▶ TASK BRIEF
In the listing below, starting with its first line and going on through the line with "This screenshot has", replace "GUI agent" with "screen agent" and change nothing else. Give only those lines.

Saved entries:
BEGIN

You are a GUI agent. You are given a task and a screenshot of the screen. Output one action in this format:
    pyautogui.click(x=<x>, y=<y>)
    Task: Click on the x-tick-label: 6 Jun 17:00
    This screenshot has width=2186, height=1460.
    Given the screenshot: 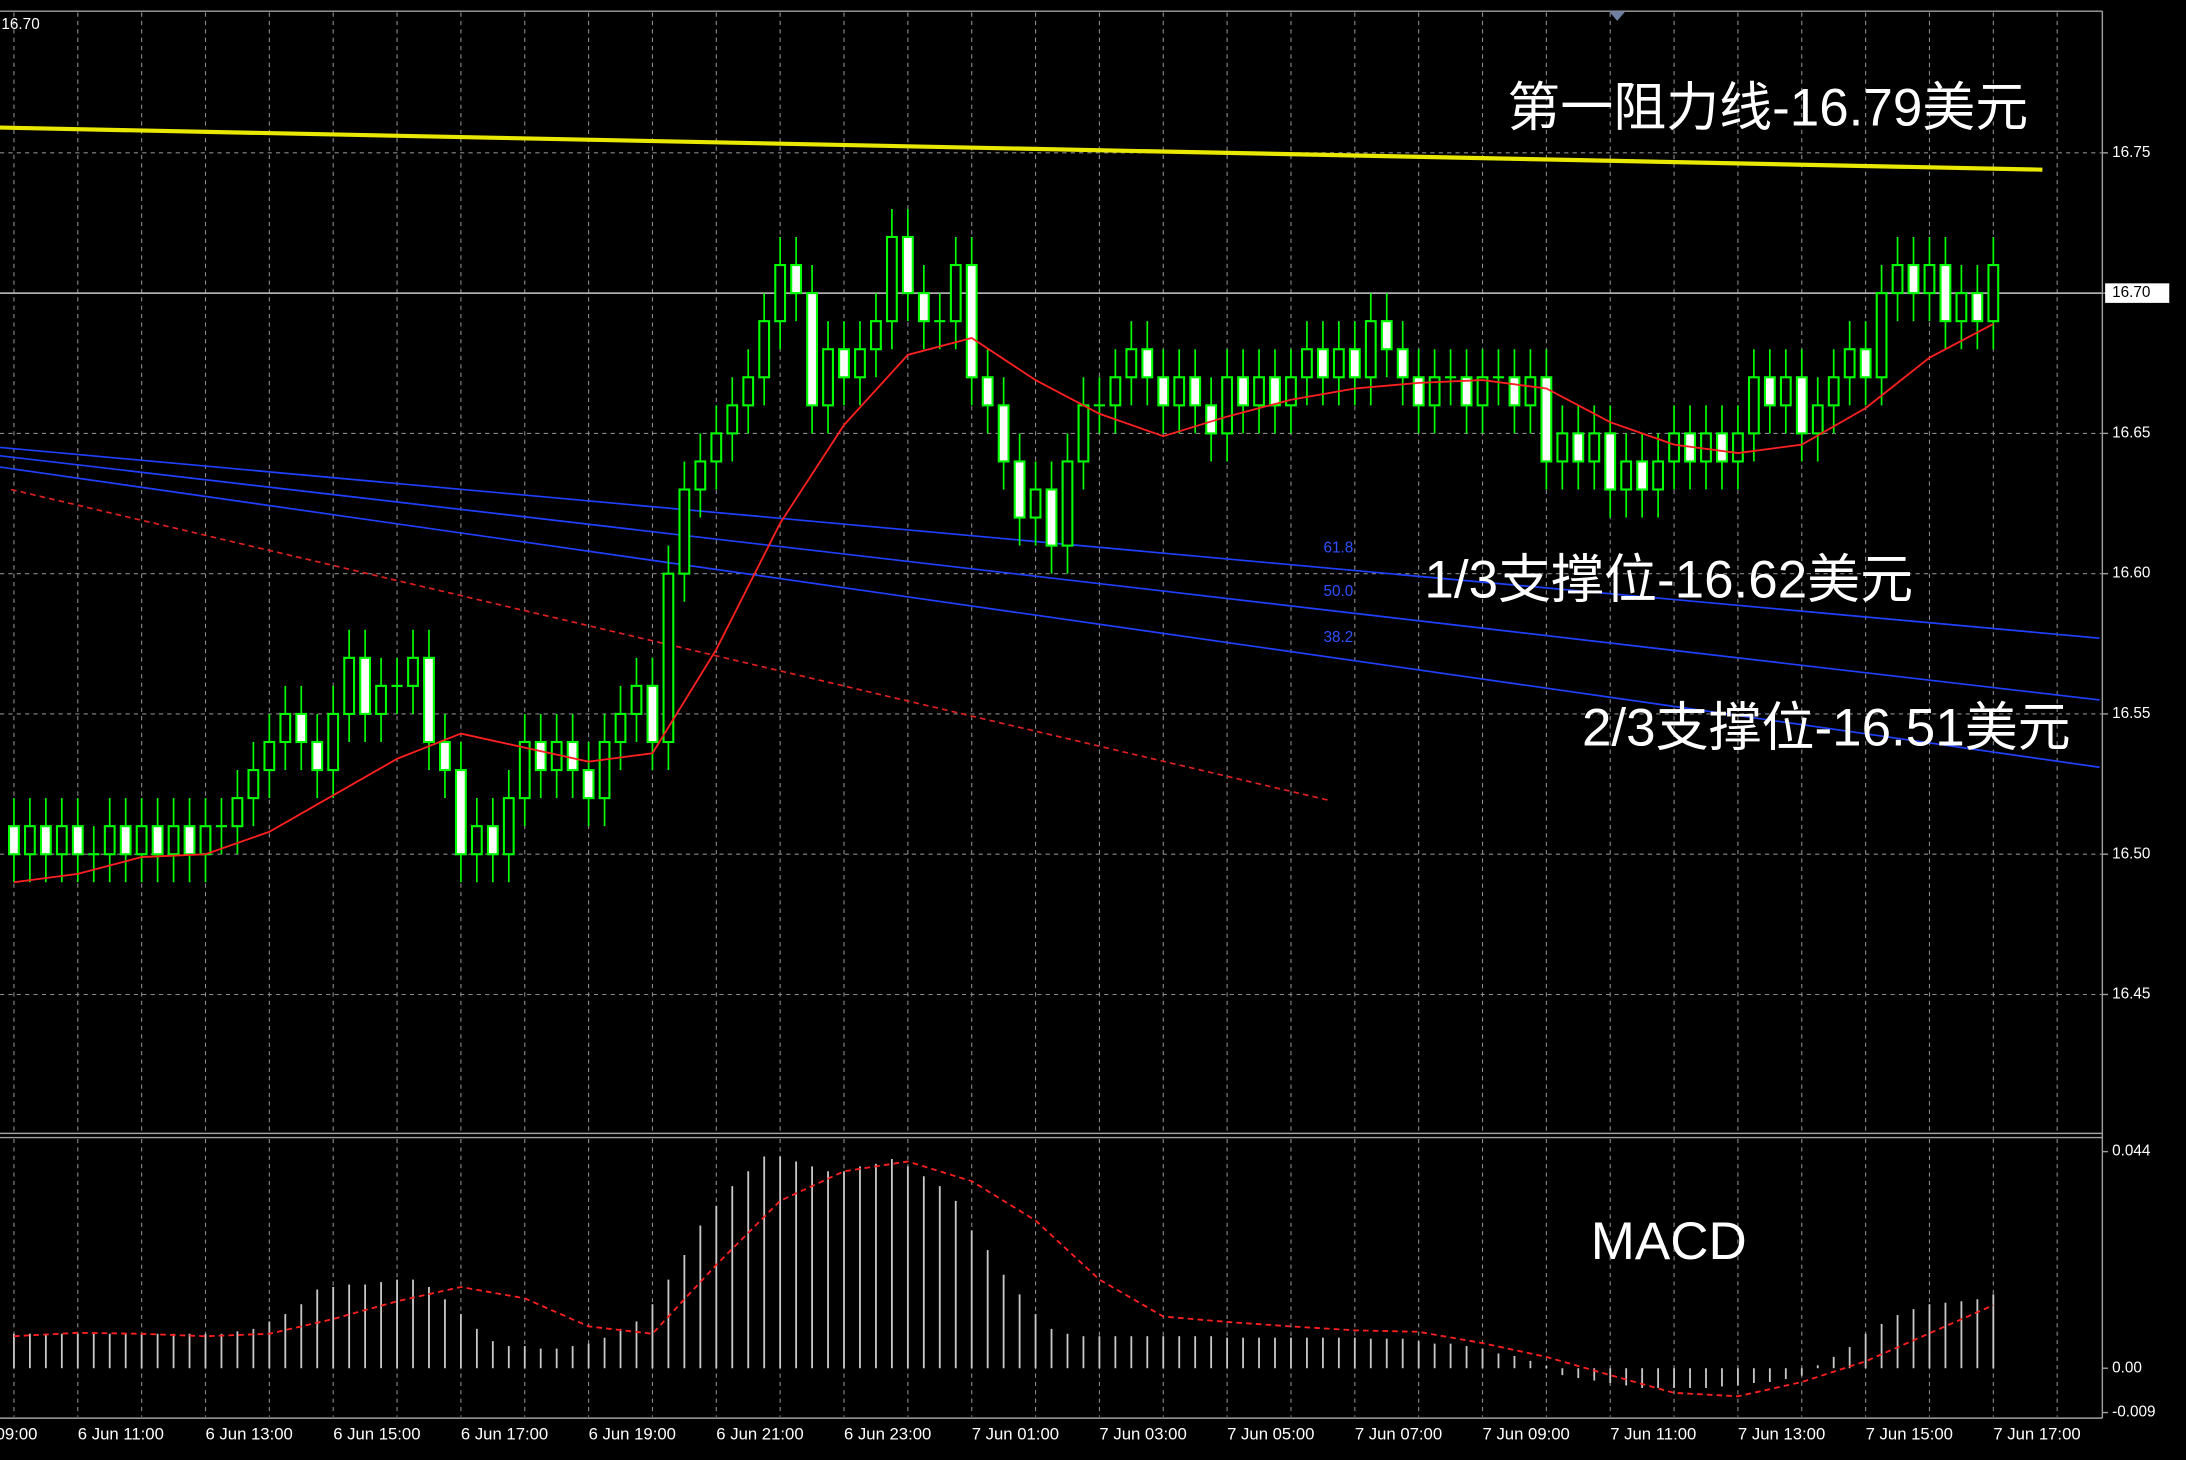 What is the action you would take?
    pyautogui.click(x=504, y=1434)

END

▶ ANSWER TO THE PROBLEM
You are a screen agent. You are given a task and a screenshot of the screen. Output one action in this format:
    pyautogui.click(x=<x>, y=<y>)
    Task: Click on the x-tick-label: 6 Jun 17:00
    This screenshot has width=2186, height=1460.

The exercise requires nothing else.